**ACTIVITY**
The whole listing below should be duplicated exactly, with nothing left out.
--- DATA TO PROCESS Enclosed Below ---
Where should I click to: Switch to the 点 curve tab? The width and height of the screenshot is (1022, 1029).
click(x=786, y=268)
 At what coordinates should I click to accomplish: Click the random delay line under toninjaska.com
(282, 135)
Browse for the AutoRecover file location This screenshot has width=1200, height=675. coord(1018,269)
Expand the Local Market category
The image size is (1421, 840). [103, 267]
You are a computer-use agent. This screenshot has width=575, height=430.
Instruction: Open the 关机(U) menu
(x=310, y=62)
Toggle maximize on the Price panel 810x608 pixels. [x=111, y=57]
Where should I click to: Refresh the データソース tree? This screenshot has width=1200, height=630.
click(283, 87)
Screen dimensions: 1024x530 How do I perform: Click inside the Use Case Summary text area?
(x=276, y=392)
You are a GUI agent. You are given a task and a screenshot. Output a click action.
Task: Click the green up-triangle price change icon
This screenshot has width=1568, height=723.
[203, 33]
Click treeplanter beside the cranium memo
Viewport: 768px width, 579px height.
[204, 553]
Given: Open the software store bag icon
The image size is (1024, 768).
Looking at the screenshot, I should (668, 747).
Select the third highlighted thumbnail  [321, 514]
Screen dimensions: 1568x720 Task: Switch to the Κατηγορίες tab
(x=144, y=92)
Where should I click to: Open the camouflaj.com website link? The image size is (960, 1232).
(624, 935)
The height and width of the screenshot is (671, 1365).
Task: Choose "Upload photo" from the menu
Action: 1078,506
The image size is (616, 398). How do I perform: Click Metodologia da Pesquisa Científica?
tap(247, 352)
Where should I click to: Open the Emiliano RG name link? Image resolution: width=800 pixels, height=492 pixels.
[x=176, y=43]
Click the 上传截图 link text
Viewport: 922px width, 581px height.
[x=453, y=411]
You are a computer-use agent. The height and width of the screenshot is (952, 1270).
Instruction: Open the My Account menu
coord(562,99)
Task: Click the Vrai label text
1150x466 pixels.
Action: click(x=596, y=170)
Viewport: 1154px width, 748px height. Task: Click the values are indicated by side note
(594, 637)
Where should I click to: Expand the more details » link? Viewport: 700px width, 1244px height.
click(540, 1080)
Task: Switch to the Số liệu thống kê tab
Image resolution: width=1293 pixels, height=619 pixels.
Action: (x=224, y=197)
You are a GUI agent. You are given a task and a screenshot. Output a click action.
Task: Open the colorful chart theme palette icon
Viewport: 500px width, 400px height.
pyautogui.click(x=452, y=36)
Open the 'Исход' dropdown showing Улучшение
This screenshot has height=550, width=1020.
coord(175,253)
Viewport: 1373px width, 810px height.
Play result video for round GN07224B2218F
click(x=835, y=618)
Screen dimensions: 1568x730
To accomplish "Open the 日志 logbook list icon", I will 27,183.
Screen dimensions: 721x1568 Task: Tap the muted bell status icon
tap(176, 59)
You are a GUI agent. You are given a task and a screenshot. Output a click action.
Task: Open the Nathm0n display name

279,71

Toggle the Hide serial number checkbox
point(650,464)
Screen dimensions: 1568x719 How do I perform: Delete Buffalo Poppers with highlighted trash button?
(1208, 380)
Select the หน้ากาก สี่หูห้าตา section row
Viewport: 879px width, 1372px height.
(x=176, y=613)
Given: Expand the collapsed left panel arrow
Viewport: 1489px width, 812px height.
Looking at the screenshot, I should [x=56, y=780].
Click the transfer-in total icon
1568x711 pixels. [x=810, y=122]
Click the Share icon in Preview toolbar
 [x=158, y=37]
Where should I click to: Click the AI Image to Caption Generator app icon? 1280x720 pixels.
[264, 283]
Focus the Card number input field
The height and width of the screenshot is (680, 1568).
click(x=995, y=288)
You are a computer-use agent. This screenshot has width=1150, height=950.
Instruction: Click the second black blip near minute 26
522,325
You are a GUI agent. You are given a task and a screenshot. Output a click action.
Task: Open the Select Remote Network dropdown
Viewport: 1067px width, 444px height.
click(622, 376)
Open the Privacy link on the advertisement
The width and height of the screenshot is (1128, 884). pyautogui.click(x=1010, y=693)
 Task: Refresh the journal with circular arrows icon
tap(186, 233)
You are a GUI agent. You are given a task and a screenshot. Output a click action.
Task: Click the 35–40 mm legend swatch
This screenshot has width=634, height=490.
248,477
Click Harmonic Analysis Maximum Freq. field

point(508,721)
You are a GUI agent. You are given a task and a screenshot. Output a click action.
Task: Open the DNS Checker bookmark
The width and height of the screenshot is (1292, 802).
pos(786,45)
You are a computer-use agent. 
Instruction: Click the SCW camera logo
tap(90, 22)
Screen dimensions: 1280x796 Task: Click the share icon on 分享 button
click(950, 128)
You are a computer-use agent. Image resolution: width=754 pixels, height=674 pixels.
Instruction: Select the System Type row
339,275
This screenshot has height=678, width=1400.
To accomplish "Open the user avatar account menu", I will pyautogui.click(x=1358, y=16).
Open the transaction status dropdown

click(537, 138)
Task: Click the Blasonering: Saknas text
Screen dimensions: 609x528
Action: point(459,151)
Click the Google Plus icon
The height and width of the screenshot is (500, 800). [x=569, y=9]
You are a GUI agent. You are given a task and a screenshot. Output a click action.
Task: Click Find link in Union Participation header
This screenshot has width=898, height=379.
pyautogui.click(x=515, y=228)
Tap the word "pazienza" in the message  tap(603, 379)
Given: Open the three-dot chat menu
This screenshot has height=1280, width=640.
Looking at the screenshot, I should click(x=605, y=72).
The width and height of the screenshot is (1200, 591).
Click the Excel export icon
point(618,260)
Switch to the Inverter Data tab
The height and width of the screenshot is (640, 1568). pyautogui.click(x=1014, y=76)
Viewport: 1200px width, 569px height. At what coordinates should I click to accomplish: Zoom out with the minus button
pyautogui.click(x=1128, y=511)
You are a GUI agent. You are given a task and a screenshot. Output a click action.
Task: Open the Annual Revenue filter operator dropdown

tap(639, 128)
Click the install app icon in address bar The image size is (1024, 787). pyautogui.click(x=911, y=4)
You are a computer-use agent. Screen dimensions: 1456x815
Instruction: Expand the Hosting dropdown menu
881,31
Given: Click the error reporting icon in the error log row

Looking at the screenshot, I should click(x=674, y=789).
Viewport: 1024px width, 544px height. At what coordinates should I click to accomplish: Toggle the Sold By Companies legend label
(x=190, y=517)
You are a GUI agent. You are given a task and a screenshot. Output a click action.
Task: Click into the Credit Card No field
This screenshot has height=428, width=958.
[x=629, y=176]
--- End of Enclosed DATA TO PROCESS ---
**TASK RESULT**
Where should I click to: Switch to the 点 curve tab? The width and height of the screenshot is (1022, 1029).
click(x=786, y=268)
 At what coordinates should I click to accomplish: Click the random delay line under toninjaska.com
(282, 135)
Browse for the AutoRecover file location This screenshot has width=1200, height=675. coord(1018,269)
Expand the Local Market category
The image size is (1421, 840). [103, 267]
You are a computer-use agent. This screenshot has width=575, height=430.
Instruction: Open the 关机(U) menu
(x=310, y=62)
Toggle maximize on the Price panel 810x608 pixels. [x=111, y=57]
Where should I click to: Refresh the データソース tree? This screenshot has width=1200, height=630.
click(283, 87)
Screen dimensions: 1024x530 How do I perform: Click inside the Use Case Summary text area?
(x=276, y=392)
You are a GUI agent. You are given a task and a screenshot. Output a click action.
Task: Click the green up-triangle price change icon
This screenshot has width=1568, height=723.
[203, 33]
Click treeplanter beside the cranium memo
Viewport: 768px width, 579px height.
[204, 553]
Given: Open the software store bag icon
The image size is (1024, 768).
Looking at the screenshot, I should (668, 747).
Select the third highlighted thumbnail  [321, 514]
Screen dimensions: 1568x720 Task: Switch to the Κατηγορίες tab
(x=144, y=92)
Where should I click to: Open the camouflaj.com website link? The image size is (960, 1232).
(624, 935)
The height and width of the screenshot is (671, 1365).
Task: Choose "Upload photo" from the menu
Action: 1078,506
The image size is (616, 398). How do I perform: Click Metodologia da Pesquisa Científica?
tap(247, 352)
Where should I click to: Open the Emiliano RG name link? Image resolution: width=800 pixels, height=492 pixels.
[x=176, y=43]
Click the 上传截图 link text
Viewport: 922px width, 581px height.
[x=453, y=411]
You are a computer-use agent. The height and width of the screenshot is (952, 1270).
Instruction: Open the My Account menu
coord(562,99)
Task: Click the Vrai label text
1150x466 pixels.
Action: click(x=596, y=170)
Viewport: 1154px width, 748px height. Task: Click the values are indicated by side note
(594, 637)
Where should I click to: Expand the more details » link? Viewport: 700px width, 1244px height.
click(540, 1080)
Task: Switch to the Số liệu thống kê tab
Image resolution: width=1293 pixels, height=619 pixels.
Action: (x=224, y=197)
You are a GUI agent. You are given a task and a screenshot. Output a click action.
Task: Open the colorful chart theme palette icon
Viewport: 500px width, 400px height.
pyautogui.click(x=452, y=36)
Open the 'Исход' dropdown showing Улучшение
This screenshot has height=550, width=1020.
coord(175,253)
Viewport: 1373px width, 810px height.
Play result video for round GN07224B2218F
click(x=835, y=618)
Screen dimensions: 1568x730
To accomplish "Open the 日志 logbook list icon", I will 27,183.
Screen dimensions: 721x1568 Task: Tap the muted bell status icon
tap(176, 59)
You are a GUI agent. You are given a task and a screenshot. Output a click action.
Task: Open the Nathm0n display name

279,71

Toggle the Hide serial number checkbox
point(650,464)
Screen dimensions: 1568x719 How do I perform: Delete Buffalo Poppers with highlighted trash button?
(1208, 380)
Select the หน้ากาก สี่หูห้าตา section row
Viewport: 879px width, 1372px height.
(x=176, y=613)
Given: Expand the collapsed left panel arrow
Viewport: 1489px width, 812px height.
Looking at the screenshot, I should [x=56, y=780].
Click the transfer-in total icon
1568x711 pixels. [x=810, y=122]
Click the Share icon in Preview toolbar
 [x=158, y=37]
Where should I click to: Click the AI Image to Caption Generator app icon? 1280x720 pixels.
[264, 283]
Focus the Card number input field
The height and width of the screenshot is (680, 1568).
click(x=995, y=288)
You are a computer-use agent. This screenshot has width=1150, height=950.
Instruction: Click the second black blip near minute 26
522,325
You are a GUI agent. You are given a task and a screenshot. Output a click action.
Task: Open the Select Remote Network dropdown
Viewport: 1067px width, 444px height.
click(622, 376)
Open the Privacy link on the advertisement
The width and height of the screenshot is (1128, 884). pyautogui.click(x=1010, y=693)
 Task: Refresh the journal with circular arrows icon
tap(186, 233)
You are a GUI agent. You are given a task and a screenshot. Output a click action.
Task: Click the 35–40 mm legend swatch
This screenshot has width=634, height=490.
248,477
Click Harmonic Analysis Maximum Freq. field

point(508,721)
You are a GUI agent. You are given a task and a screenshot. Output a click action.
Task: Open the DNS Checker bookmark
The width and height of the screenshot is (1292, 802).
pos(786,45)
You are a computer-use agent. 
Instruction: Click the SCW camera logo
tap(90, 22)
Screen dimensions: 1280x796 Task: Click the share icon on 分享 button
click(950, 128)
You are a computer-use agent. Image resolution: width=754 pixels, height=674 pixels.
Instruction: Select the System Type row
339,275
This screenshot has height=678, width=1400.
To accomplish "Open the user avatar account menu", I will pyautogui.click(x=1358, y=16).
Open the transaction status dropdown

click(537, 138)
Task: Click the Blasonering: Saknas text
Screen dimensions: 609x528
Action: point(459,151)
Click the Google Plus icon
The height and width of the screenshot is (500, 800). [x=569, y=9]
You are a GUI agent. You are given a task and a screenshot. Output a click action.
Task: Click Find link in Union Participation header
This screenshot has width=898, height=379.
pyautogui.click(x=515, y=228)
Tap the word "pazienza" in the message  tap(603, 379)
Given: Open the three-dot chat menu
This screenshot has height=1280, width=640.
Looking at the screenshot, I should click(x=605, y=72).
The width and height of the screenshot is (1200, 591).
Click the Excel export icon
point(618,260)
Switch to the Inverter Data tab
The height and width of the screenshot is (640, 1568). pyautogui.click(x=1014, y=76)
Viewport: 1200px width, 569px height. At what coordinates should I click to accomplish: Zoom out with the minus button
pyautogui.click(x=1128, y=511)
You are a GUI agent. You are given a task and a screenshot. Output a click action.
Task: Open the Annual Revenue filter operator dropdown

tap(639, 128)
Click the install app icon in address bar The image size is (1024, 787). pyautogui.click(x=911, y=4)
You are a computer-use agent. Screen dimensions: 1456x815
Instruction: Expand the Hosting dropdown menu
881,31
Given: Click the error reporting icon in the error log row

Looking at the screenshot, I should click(x=674, y=789).
Viewport: 1024px width, 544px height. At what coordinates should I click to accomplish: Toggle the Sold By Companies legend label
(x=190, y=517)
You are a GUI agent. You are given a task and a screenshot. Output a click action.
Task: Click into the Credit Card No field
This screenshot has height=428, width=958.
[x=629, y=176]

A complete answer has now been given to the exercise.